How much is the Food Standards Authority costing the tax payer per annum?

They appear not to be doing their job. What successes if any have they had in the past?

Do we have comparative figures for Europe and the States?

One area which I believe has been successful is the Food Hygiene Rating scheme, providing a simple way for the public to choose premises that are well managed. Unfortunately it is not yet compulsory to display ratings in England as it is in Wales and the FSA is dependent on local authorities carrying out frequent inspections, which does not always happen.

Unless the food hygiene scheme is properly policed, regular inspections done on suspect premises, and punitive sanctions imposed it cannot be very effective, can it? I would concentrate some effort on fast chicken outlets to ensure they cook it thoroughly. Name those that don’t.

I very much share your concerns about the weaknesses in the system, but I’m glad that we have Food Hygiene Ratings and businesses competing for high scores. I make a point on making a positive comment when I visit a restaurant etc. that has recently scored a rating of 5. I don’t know how we can improve the rating system other than to push for display of the score to be mandatory in England, as it is in Wales.

It’s far too risky to assume that everyone will always cook poultry properly, whether inside the home or when we eat out. The figures show this and don’t forget that many cases of food poisoning go unrecorded.

Until there is evidence to the contrary, I will assume that we are buying chicken dressed with chicken faeces in our supermarkets. Selling chicken in two bags is not really investing in finding a solution to the problem. It is like telling children to be careful but letting them continue to play with live hand-grenades. 🙁

Are there any figures on how many poultry farms are affected?

In 2012 the British Retail Consortium, which represents the interests of retailers, accused Which? of ‘scaremongering’ about the campylobacter. I cannot find this on the BRC website but thankfully the Telegraph recorded this response: http://www.telegraph.co.uk/news/9200506/One-in-five-chickens-contaminated-with-bacteria-Which-says.html

In their response to the publication of the recently published figures for campylobacter contamination of supermarket chicken, there is no accusation of scaremongering. Perhaps Which? deserves an apology from BRC.

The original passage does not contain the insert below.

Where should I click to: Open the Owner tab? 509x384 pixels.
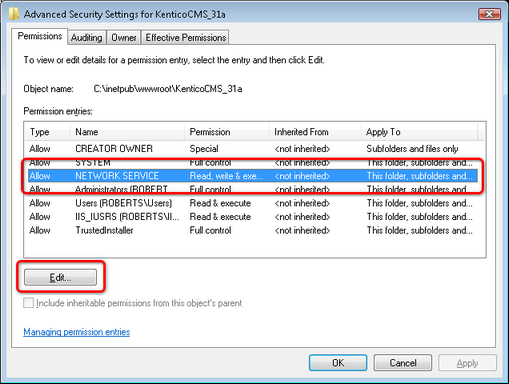(124, 37)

It is admirable that Which? did these tests in 2012 and kept the problem in the public eye. As far as I am aware it was not a new problem, and not one that has an easy and clear solution, so perhaps as the BRC said then, as now, observe proper hygiene and cook chicken thoroughly. Apparently this is 100% effective. I would not buy chicken from fast food outlets, because I do not know how good they are at appropriate precautions, and i’d be wary in restaurants, but am quite happy to eat it at home where we control its preparation.

The recent Which? “Sign this petition” request was headed:
“Infected chickens on sale” followed by
“New Food Standards Agency testing of supermarket chicken has found that 7 in 10 of samples tested were infected with the potentially deadly Campylobacter bug.”
I think this verges on scaremongering when it makes no mention that it is not a new problem and makes no mention of handling and cooking effectiveness. Not that freezing chicken kills the bacterium.
It’s just a bit of an unbalanced approach to stir up action perhaps. Certainly action needs to be taken but as far as I can see there is an FSA strategy in placed aimed at doing just this.

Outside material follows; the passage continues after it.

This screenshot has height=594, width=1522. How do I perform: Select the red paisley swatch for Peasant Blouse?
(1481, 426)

The only thing I can fault Which? for is that I might be able to sign up for a second time for the campaign I supported a couple of weeks ago. Hopefully there is a mechanism to prevent double counting.

Infected chickens are undoubtedly on sale and despite well established precautions, a large number of people suffer from campylobacter-related food poisoning every year. Would it be OK if we sold new cars that were in dangerous condition providing that the public was told how to make them safe before driving them?

Why not try and stir up action if it could save people from becoming ill? I became aware that chicken was a high risk food when I was a student in the early 70s and I cannot ever remember buying a chicken dish when eating out. As I see it, time for apathy is over.

The food industry needs to invest in tackling the campylobacter problem.